### TEXT EXCERPT

════

And I think it's important to note that the initial group, the Anti-Defamation League, the NAACP, Sleeping Giants, Color of Change, all of those groups, they weren't saying pause forever, they were saying for the month of July. And so, I think that's an important thing to note is, they're not saying none of these advertisers will ever come back to Facebook, but I guess it's maybe the inherent threat is they're saying, well, maybe we won't ever come back, but we are taking our money out right now. So, I think there's going to be some sort of compromise, some sort of meeting in the middle, because it's really a hard-to-beat platform. Even though I follow Pinterest, and I think Pinterest is a great place for these advertisers to go, I think that they will reach some sort of conclusion that, hopefully, will be beneficial to us as the consumers and will help moderate that hate speech.
Hill: Yeah, I'm glad you mentioned Pinterest, because one of my thoughts through all of this was, boy! If you're Pinterest, you know, you got to be calling some of [laughs] these companies up and saying, hey, we're not Facebook; we're not Twitter. You know, Starbucks, Coca-Cola, come on over here, let's have a conversation.
Gallagher: Exactly. And as a Pinterest shareholder, I would love for those conversations to happen. [laughs]
Hill: Back in 2016, Under Armour (NYSE: UA) (NYSE: UAA) agreed to an apparel partnership with UCLA that, at the time, was the richest apparel deal in all of college sports. 15 years, $280 million. That was then, this is now. Under Armour says it is terminating its agreement with UCLA because it is not getting the marketing benefits it expected. UCLA responded by saying they're going to fight to keep the partnership. Where do you think this is going? Because I can see this being a negotiating tactic on Under Armour's part, I could also see this being Patrik Frisk, who's been CEO for about six months now, looking through all of the deals that Kevin Plank made and saying, you know what, some of these have got to go.
Gallagher: Yeah, I think it's probably a combo of the two. I think if it's the richest deal in history, that it's kind of an indication you've overpaid for something. And so, I think it's important to note, also this isn't the first time Under Armour has done something like this. In 2016, they signed on to become Major League Baseball's on field jersey supplier, but then that fell apart in 2018 due to money concerns; and Nike swooped in.

════

### DATA BLOCK
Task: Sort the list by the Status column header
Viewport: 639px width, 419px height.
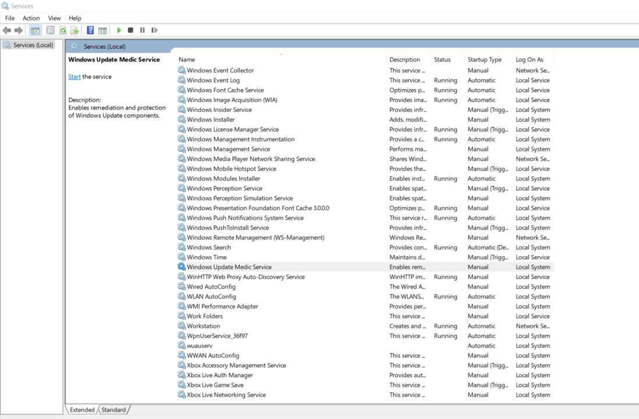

════

### WORK INSTRUCTIONS
Carry on the business discussion about Facebook advertisers and Under Armour's UCLA deal from the point where it stops. The lines have no connection to the business discussion.

### RESULT FOR THIS TASK
So, I don't think that Under Armour has a history of great capital allocation. They spend so much money trying to pivot to become a tech company by buying MyFitnessPal. So, I think a good part of it is maybe management trying to prioritize capital allocation and saying, listen, we're in a time right now where we haven't benefited from athleisure or because we refuse to really get into athleisure; we haven't benefited from all of these trends that we could have; and we've paid money we shouldn't have and we need to really get it together.
Hill: Under Armour, like Nike, has apparel deals with dozens and dozens of colleges and universities, including some pretty small ones, like, division 2 and 3 schools. So, you know, not every deal is of this size. When I first -- and I say this as an [laughs] Under Armour shareholder -- when I first saw this story over the weekend, I thought, boy! That's a lot of money [laughs] for UCLA. And not to knock UCLA, but it's not -- over the past, I would say, decade or so, it really hasn't been at that level for, in particular, men's basketball and for football. In the past, UCLA has been that type of program for those two sports.
But, you know, you think about like a University of Michigan or Ohio State or something like that where they really are dominating at that level. And you know, you could see them shelling out that kind of money for, what is widely considered to be maybe, like, a top five brand in terms of the major sports. So, you know, they're not going to be getting out of this business altogether, that wouldn't make any sense at all, but, yeah, this is [laughs] just one ...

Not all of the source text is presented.